最終的にブラジルの高さと強さに屈した格好だが、アタックで19得点を挙げたキャプテン石川真佑をはじめ、15得点の和田由紀子、12得点の佐藤淑乃らスパイカーが持ち味を発揮し、好ゲームを演じた。そのスパイカーへトスを送り続けたのが、このネーションズリーグで初の代表招集となったセッターの栄絵里香だ。
日本で経験する初の代表戦は、「すごく楽しみに試合に入りました。でも最初は緊張があり、硬くなってしまった」と明かしたものの、「緊張が解けてからは少しずつ自分のリズムが作れるようになり、後半にかけていい攻撃ができた部分もあったと思う」と手応えを口にした。

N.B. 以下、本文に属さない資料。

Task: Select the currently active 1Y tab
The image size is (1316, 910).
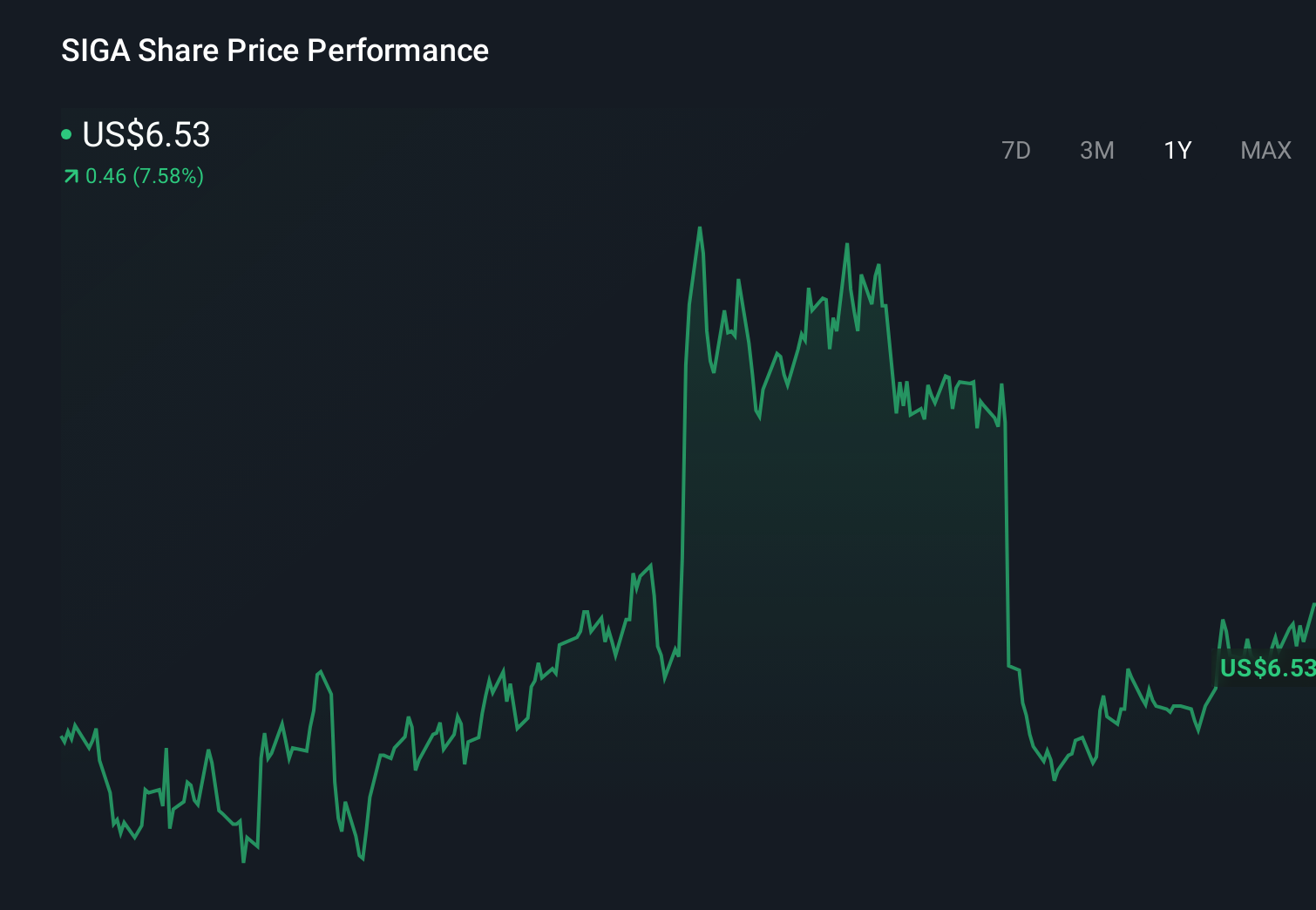Action: pyautogui.click(x=1177, y=150)
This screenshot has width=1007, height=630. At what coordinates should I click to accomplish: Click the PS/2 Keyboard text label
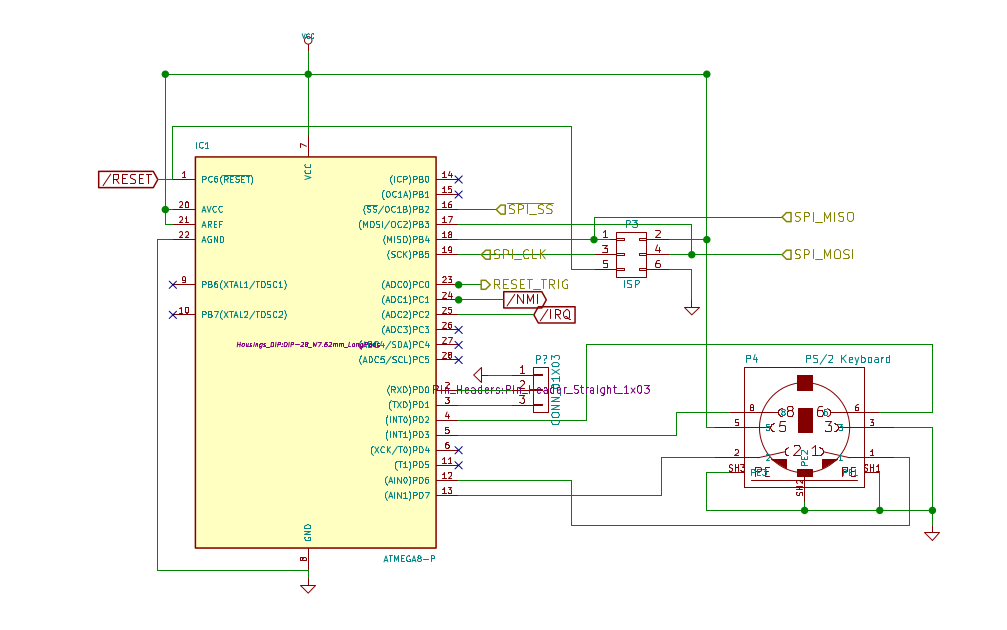tap(848, 359)
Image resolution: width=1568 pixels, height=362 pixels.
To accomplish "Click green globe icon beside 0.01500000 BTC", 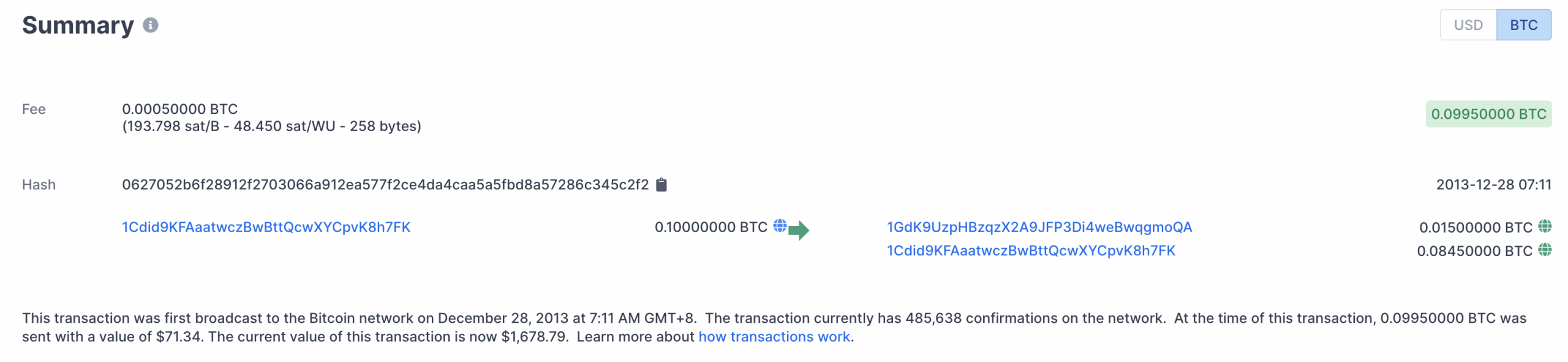I will (1545, 227).
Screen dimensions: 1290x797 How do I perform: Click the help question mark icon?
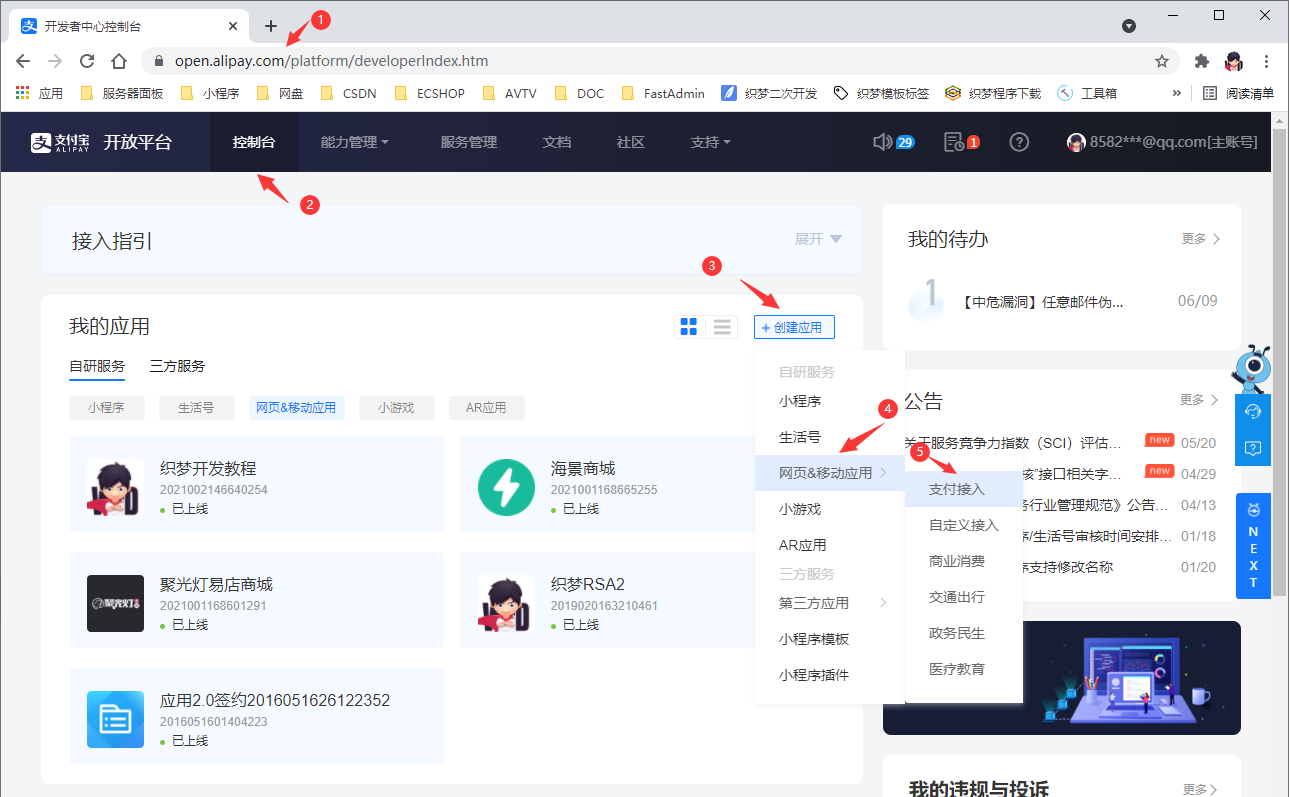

第4セットは日本がリードする展開だったが、終盤にブラジルの勢いにのまれて逆転負け。栄は「本当に悔しい」と唇を噛みつつ、反省点をこう明かしている。
「スパイクが止められてしまうシーンがありましたが、セッターとしてスパイカー任せにするのではなく、攻撃の組み立てやトスの上げ方をもう少し工夫することで、もっとスパイカーを助けられるはず。そこは今日のゲームでももう少し出したかったですし、チーム全体でも取り組んでいかなければいけない」
要所要所でミドルブロッカーを使ったクイックやブロードアタックを引き出し、司令塔として奮闘した栄。もちろん現状には満足しておらず、「もっともっとコートに立ってプレーしたい」と意欲を見せている。国際舞台での経験は決して多くはない。それだけに、自身に「できることはすべてやる」という強い覚悟を明かす。
「みんなから、セッターとして見られているので、不安な表情をしないとか、『これ絶対いけるよ』、『絶対取るよ』とか、そういう声掛けだったり、決まった時の喜ぶエネルギーだったり、流れが悪い時に切り替えるための声掛けだったり、そういう部分でもしっかりチームに貢献したいです」
ブラジルに敗れて日本は3連敗。6勝3敗となり、ファイナルラウンド進出は9日(木)のタイ戦、11日(土)のトルコ戦、12日(日)のポーランド戦の結果次第となる。
若手が多いチームにあって、最年長でもある司令塔・栄の“声”は少なくない影響力があるはずだ。タイ戦以降も、より一層の活躍を期待したい。